PARTS OF THE EXERCISE |
#1 In the post about neuroblastoma research, at which institution is Dr. Madeline Hayes an Assistant Professor?
#2 Carry the post about neuroblastoma research forward with the passage that would come after its final sentence.

READING PASSAGE |
_ _ _ _ _
Susanna Fletcher Greer/LinkedIn
Apr 25, 2025, 08:24
Susanna Fletcher Greer: To the ‘think tank’ – this researcher has an unlikely ally helping her impact pediatric cancer
Susanna Fletcher Greer, Chief Scientific Officer at the V Foundation, posted on LinkedIn:
“When a child is diagnosed with cancer, families are suddenly thrust into a world of uncertainty, with more questions than answers. One of the most devastating forms of childhood cancer is neuroblastoma, a tumor that arises from nerve tissue and often strikes infants and young children. Some neuroblastomas are surprisingly benign, disappearing on their own. Others can be relentless, spreading quickly, resisting treatment, and returning with a vengeance.
Researchers have long struggled to understand what causes these differences and, more importantly, how to predict and treat the most dangerous cases. Now, thanks to a groundbreaking study funded in part by the V Foundation, Dr. Madeline Hayes, PhD an Assistant Professor at The Hospital for Sick Children is beginning to unravel those mysteries, and Dr. Hayes and team are doing it with the help of an unlikely ally: the zebrafish.
Zebrafish might seem like an odd choice for cancer research, but these tiny, transparent creatures are a powerful tool for understanding human disease. Because they share a surprising amount of genetic similarity with humans, Dr. Hayes and team engineer zebrafish to carry the same mutations found in children with cancer, allowing them to ‘watch’ tumors develop and spread in basically real time.
_ _ _ _ _
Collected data
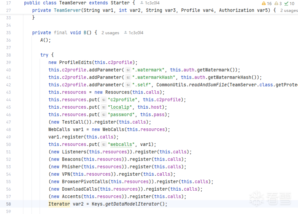Screen dimensions: 298x214
Task: Click the author icon next to method B()
Action: pyautogui.click(x=125, y=33)
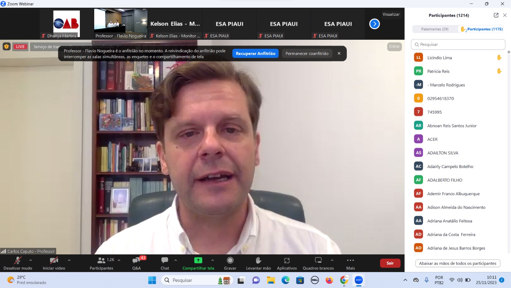Image resolution: width=511 pixels, height=288 pixels.
Task: Open the Chat panel
Action: (165, 260)

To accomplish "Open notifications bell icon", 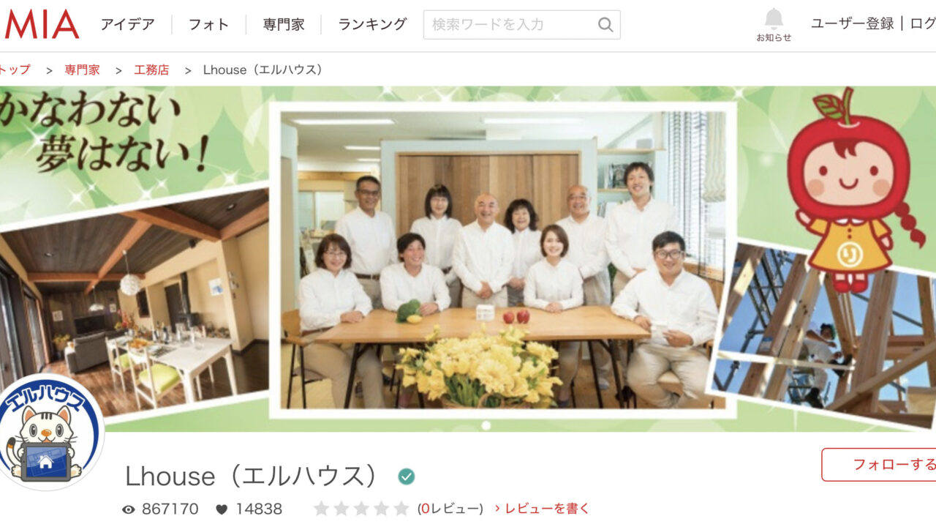I will tap(774, 18).
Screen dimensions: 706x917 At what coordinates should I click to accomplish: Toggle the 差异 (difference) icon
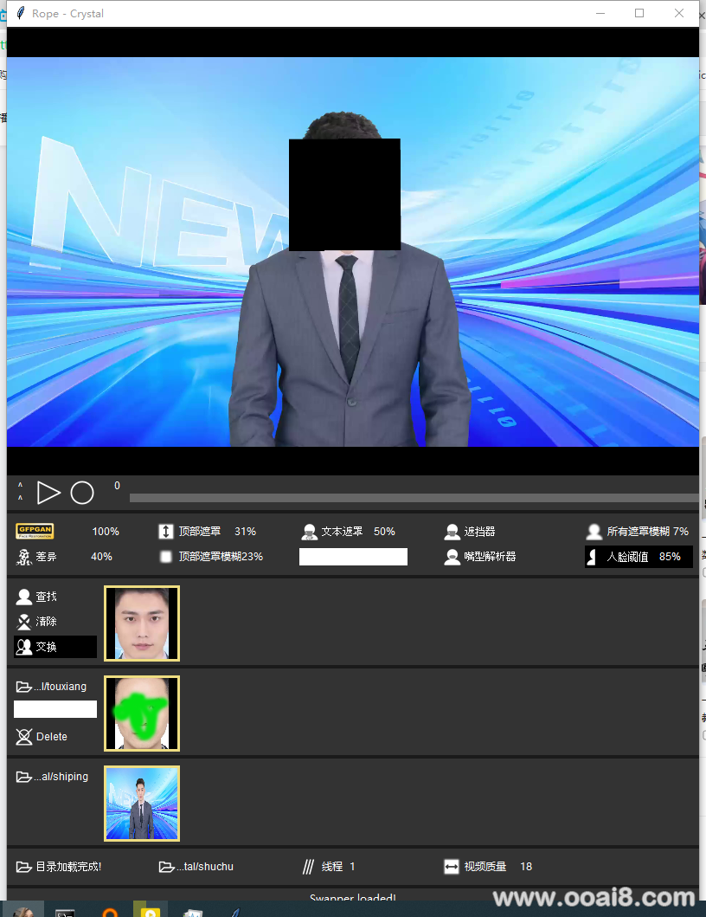tap(24, 557)
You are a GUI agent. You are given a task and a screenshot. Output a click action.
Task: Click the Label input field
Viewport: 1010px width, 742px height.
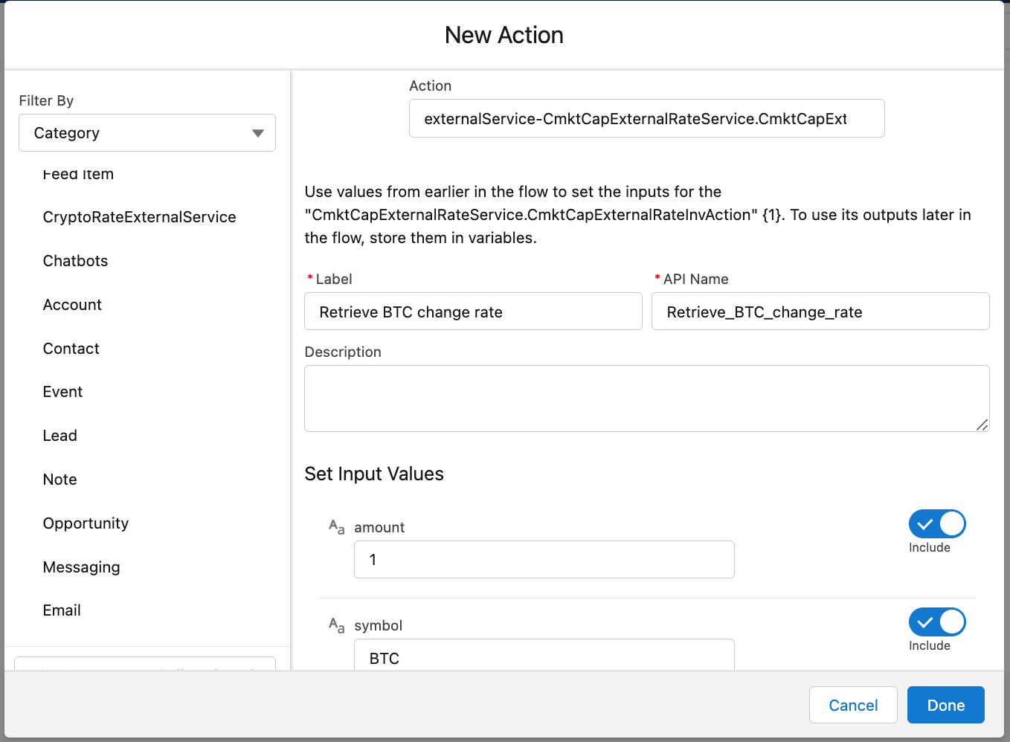[473, 312]
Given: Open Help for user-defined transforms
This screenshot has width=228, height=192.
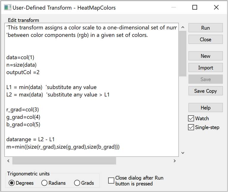Looking at the screenshot, I should [x=205, y=107].
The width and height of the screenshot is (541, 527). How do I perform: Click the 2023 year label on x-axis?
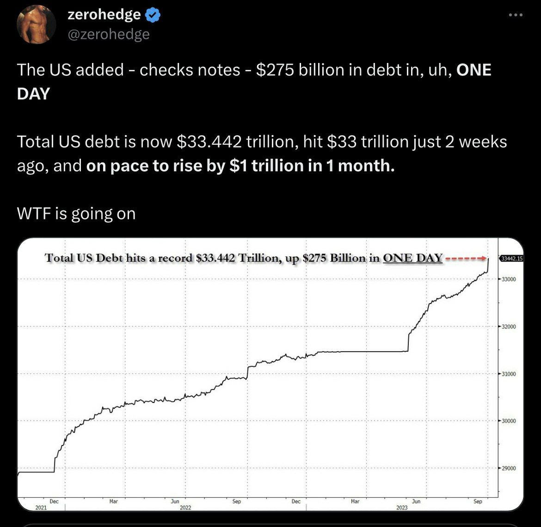point(401,508)
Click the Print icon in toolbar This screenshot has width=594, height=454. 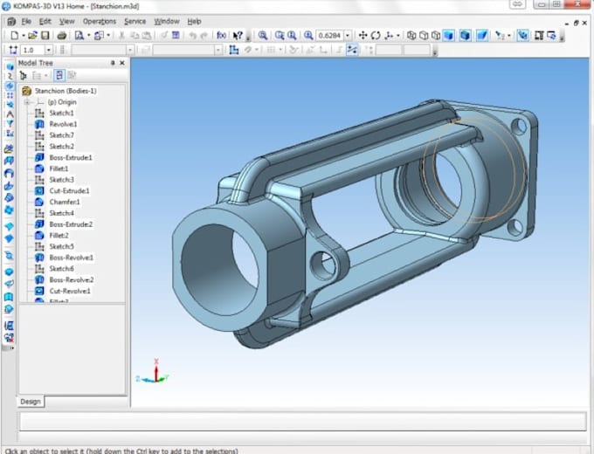click(x=62, y=36)
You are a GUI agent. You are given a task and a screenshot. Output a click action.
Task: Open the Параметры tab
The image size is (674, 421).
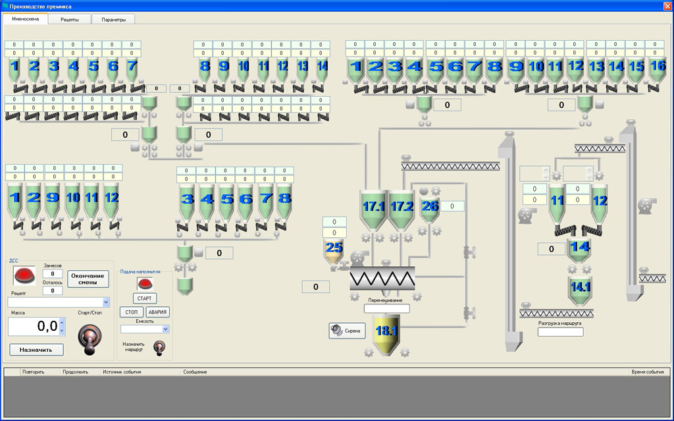[113, 19]
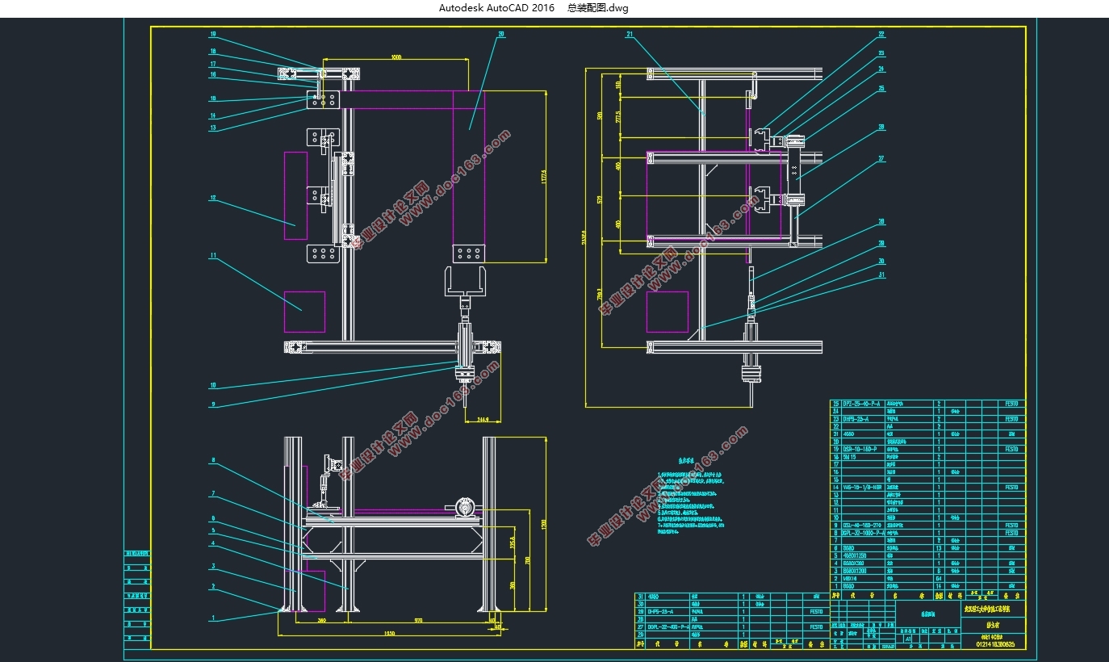Viewport: 1109px width, 662px height.
Task: Click the 总装配图.dwg file name in title
Action: (597, 8)
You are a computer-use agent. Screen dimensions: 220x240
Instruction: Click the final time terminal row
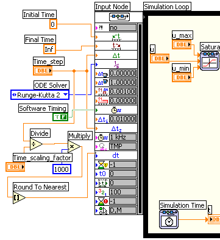coord(116,46)
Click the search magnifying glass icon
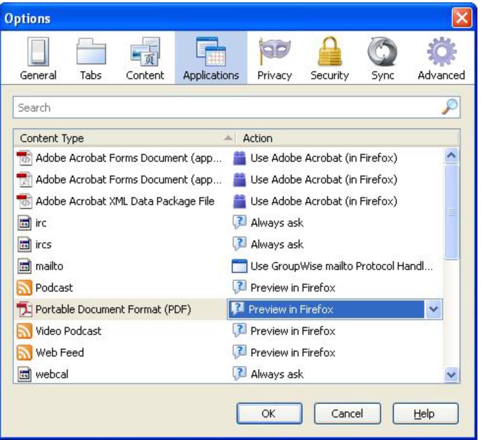Image resolution: width=481 pixels, height=440 pixels. pyautogui.click(x=450, y=107)
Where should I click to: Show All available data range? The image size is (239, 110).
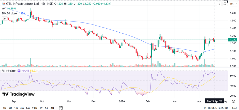[52, 108]
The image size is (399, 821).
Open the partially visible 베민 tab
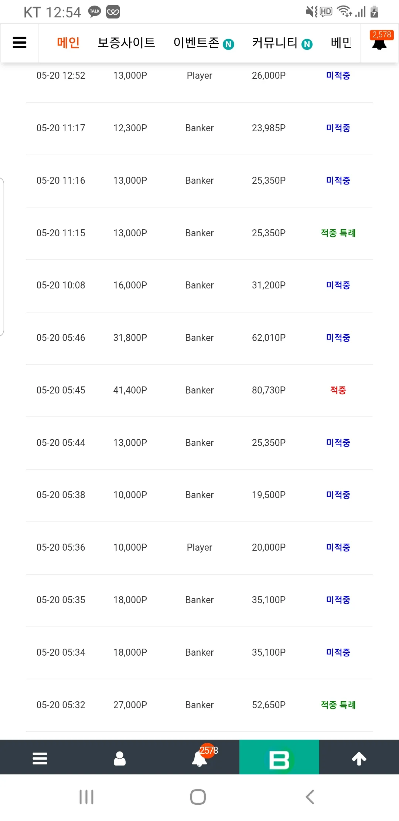coord(341,43)
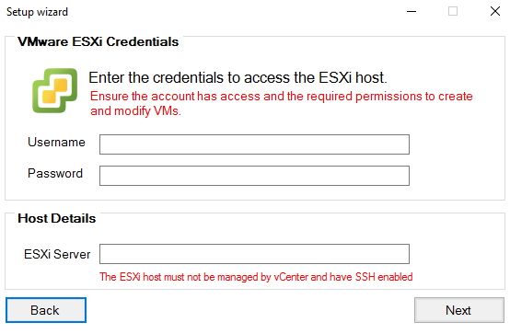
Task: Click the red permissions warning text
Action: click(281, 103)
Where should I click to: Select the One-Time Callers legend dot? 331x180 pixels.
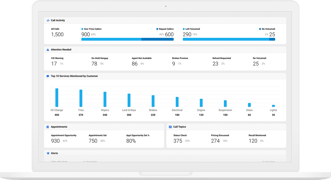[x=82, y=29]
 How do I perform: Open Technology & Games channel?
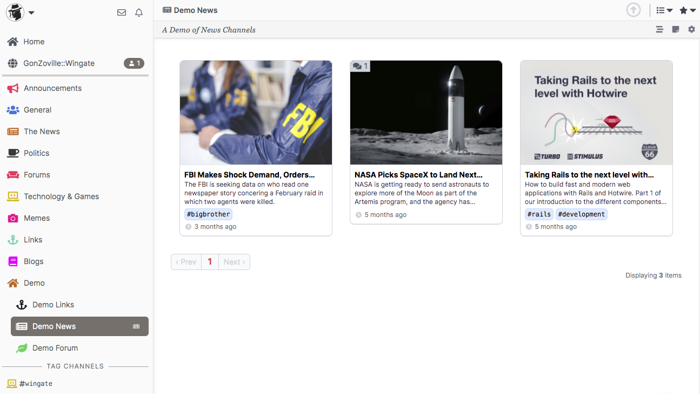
_ _ _ _ _
TASK RESULTS |
#1 The Hospital for Sick Children

#2
In this study, the Hayes lab focused on a group of genes involved in the DNA damage response, a cellular repair system that ‘fixes’ broken DNA. When these genes don’t work right, it’s like disabling the brakes on a car; cells can grow out of control, leading to cancer.
The Hayes team introduced mutations in several DNA damage response genes into a zebrafish neuroblastoma model. What Dr. Hayes found was striking: tumors in fish with these mutations were more aggressive, appeared earlier, and spread more widely. These findings confirm what previous studies had hinted at: that some kids with neuroblastoma carry hidden genetic vulnerabilities that drive the disease’s most dangerous forms.
But this story doesn’t end here. Just as important as understanding what makes these cancers tick is finding a way to stop them. Dr. Hayes and team tested how these mutant tumors responded to drugs already in use for other cancers. The results were promising! Zebrafish tumors with DNA damage response mutations were sensitive to a class of drugs known as PARP inhibitors, and combining with another drug called an ATR inhibitor, amplified the treatment’s effectiveness. (!!!)
This is where these findings could become a game changer. These drug combinations already exist, and they’re being tested in adult cancers. Now, thanks to this study, there’s strong evidence they could work in children with neuroblastoma, too, especially those whose tumors have specific genetic mutations. It’s a shift toward precision medicine: using a child’s individual genetic profile to guide therapy, rather than applying a one-size-fits-all approach.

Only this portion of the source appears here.